Peter Gilmour has been silent. Probably has a mouth full of food. Usually, we can't get the dude to shut up. I remember the road trips we took to the different shows when we were tag team champions. My god! All the stories of the competitive eating competitions and how he gets erections in grocery stores! Everyone has their thing, I guess, and Peter's is food. Holy hell. I can't blame him, I like a good meal every now and again. Peter, just stop. I am giving you a word of advice as a former partner of yours. Just stop. Just hang it up. Just quit while you still have a microscopic shred of dignity. Just pull a Robert Main and walk out on us. Give us the memories of Gilmour we can laugh and joke about over a few beers instead of a living, breathing--though barely--reminder of Peter Gilmour that we can laugh and joke about over a few beers. In fact, you really want to be remembered? Tye the noose Peter, and step off the stool. You'll get some sympathy votes from the overweight women in the crowd, for sure. Hell, you may even get a rememberence piece on Oprah! Ellen would be all over it. You want to matter around here, Peter? End it all.

Just my advice.

Azrael has been quiet, too. Perhaps there was a bad transmission? Houston, we have a problem! This spaceman is a tough read. One day, he will be sticking his nose in everyone's business and trying to convince people that life on Mars is the way to go, and the next day he is quieter than a Charlie Chaplin movie---with equally bad quality. Azrael is the epitome of what happens when the old heads try to take over the new era. He is like the gumpy old man who sees these millenials on their phones and shakes his fists saying "you hooligans!". He expected to come back and have things be the way they were, but now that I am here things will NEVER be the way he remembers them. This is my company, and if I decide I don't want him in it I'll take him out just like I do everyone else. For someone who claims to have powers, he sure doesn't show it. He talks like he could snap his fingers and BOOM! Apocalypse. What his real power is.....losing high profile matches. He's shown that skill with flawless perfection. He is the wild card in this match, he is the long shot. But I am a betting man, and I want to wager that when the lights shut off in DC he won't even be in the discussion. He'll be the horse in the race that's still running. Prove me wrong.

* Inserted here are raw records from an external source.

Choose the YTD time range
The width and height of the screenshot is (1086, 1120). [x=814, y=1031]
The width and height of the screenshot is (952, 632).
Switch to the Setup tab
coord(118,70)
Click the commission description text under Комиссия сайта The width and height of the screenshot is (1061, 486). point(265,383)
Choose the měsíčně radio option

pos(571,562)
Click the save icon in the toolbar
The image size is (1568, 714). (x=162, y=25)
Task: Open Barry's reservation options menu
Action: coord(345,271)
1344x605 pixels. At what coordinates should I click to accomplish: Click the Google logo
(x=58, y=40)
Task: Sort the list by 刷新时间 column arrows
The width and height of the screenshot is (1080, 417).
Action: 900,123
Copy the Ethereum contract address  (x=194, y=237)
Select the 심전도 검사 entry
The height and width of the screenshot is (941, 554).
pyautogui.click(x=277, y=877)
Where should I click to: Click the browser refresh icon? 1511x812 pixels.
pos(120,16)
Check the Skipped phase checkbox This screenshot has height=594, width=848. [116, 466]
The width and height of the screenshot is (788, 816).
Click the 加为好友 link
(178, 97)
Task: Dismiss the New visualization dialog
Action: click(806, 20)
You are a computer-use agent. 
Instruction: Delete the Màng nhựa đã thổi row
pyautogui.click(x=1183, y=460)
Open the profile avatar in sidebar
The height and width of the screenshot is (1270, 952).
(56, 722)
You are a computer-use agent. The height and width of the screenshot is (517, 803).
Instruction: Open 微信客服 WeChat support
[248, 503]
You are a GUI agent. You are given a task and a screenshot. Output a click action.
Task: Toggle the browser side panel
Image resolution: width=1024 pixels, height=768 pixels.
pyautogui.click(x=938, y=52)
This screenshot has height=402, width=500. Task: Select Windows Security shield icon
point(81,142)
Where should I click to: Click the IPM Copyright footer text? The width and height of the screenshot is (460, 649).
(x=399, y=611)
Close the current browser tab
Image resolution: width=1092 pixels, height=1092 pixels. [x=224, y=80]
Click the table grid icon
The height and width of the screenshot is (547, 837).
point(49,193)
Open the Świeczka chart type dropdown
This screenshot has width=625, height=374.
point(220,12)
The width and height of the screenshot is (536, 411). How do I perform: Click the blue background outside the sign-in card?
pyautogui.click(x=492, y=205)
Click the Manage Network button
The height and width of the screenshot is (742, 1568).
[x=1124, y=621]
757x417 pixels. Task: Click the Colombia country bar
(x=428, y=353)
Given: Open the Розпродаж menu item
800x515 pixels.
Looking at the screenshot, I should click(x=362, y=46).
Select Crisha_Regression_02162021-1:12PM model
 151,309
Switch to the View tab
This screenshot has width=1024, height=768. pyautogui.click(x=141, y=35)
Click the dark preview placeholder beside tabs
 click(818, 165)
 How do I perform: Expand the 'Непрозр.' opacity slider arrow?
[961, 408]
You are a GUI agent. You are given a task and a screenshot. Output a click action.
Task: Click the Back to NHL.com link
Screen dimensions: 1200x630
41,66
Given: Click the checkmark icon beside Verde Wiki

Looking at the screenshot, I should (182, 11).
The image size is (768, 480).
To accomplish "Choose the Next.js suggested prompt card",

Graves, what happened buddy? So outspoken, filled with so much hate and rage towards me, hell I'd think you and Main were twins. You've been silent. I understand that when you get older, things get harder, but I figured you could come up with SOMETHING more to say. Maybe a cat got your 46 year old tongue? Maybe its cotton mouth? Maybe you have nothing more to say because the sale on New Balance sneakers is over and your Lawn Mower is running great. You're a house-dad, Gravy. You should be retired somewhere in East Bumfuck West Virginia yelling at people driving too fast down your street from your lawn chair in the driveway. You should be collecting social security and bitching about cable prices going up. You don't belong anywhere near a wrestling ring. You're a broken down old car still trying to sputter your way through the race, but the rest of the cars are passing you by. You're trailing so far behind the race you are almost off camera but you always have an excuse. You failures are always someone else's fault. Your optimism is admirable but you can only cry wolf so many times before people begin to ignore your voice all together. For me, that moment happened a long time ago. I stopped taking you seriously a long time ago. Newsflash, so did everyone else. All you AX3 fuckers are the same. You need a fall back option because you can't do it on your own. In your case, its Cadryn. He is your ace in the hole. You treat him like an ace, anyway. He's a joker, he has claimed that himself, but you treat him like he completes your flush. Everything you say now is just a long winded explanation of how Cadryn's dick tastes. It's gross and off putting actually. Pretty sure you're loose, flappy mouth skin makes the Cereal Killer feel pretty damn good though!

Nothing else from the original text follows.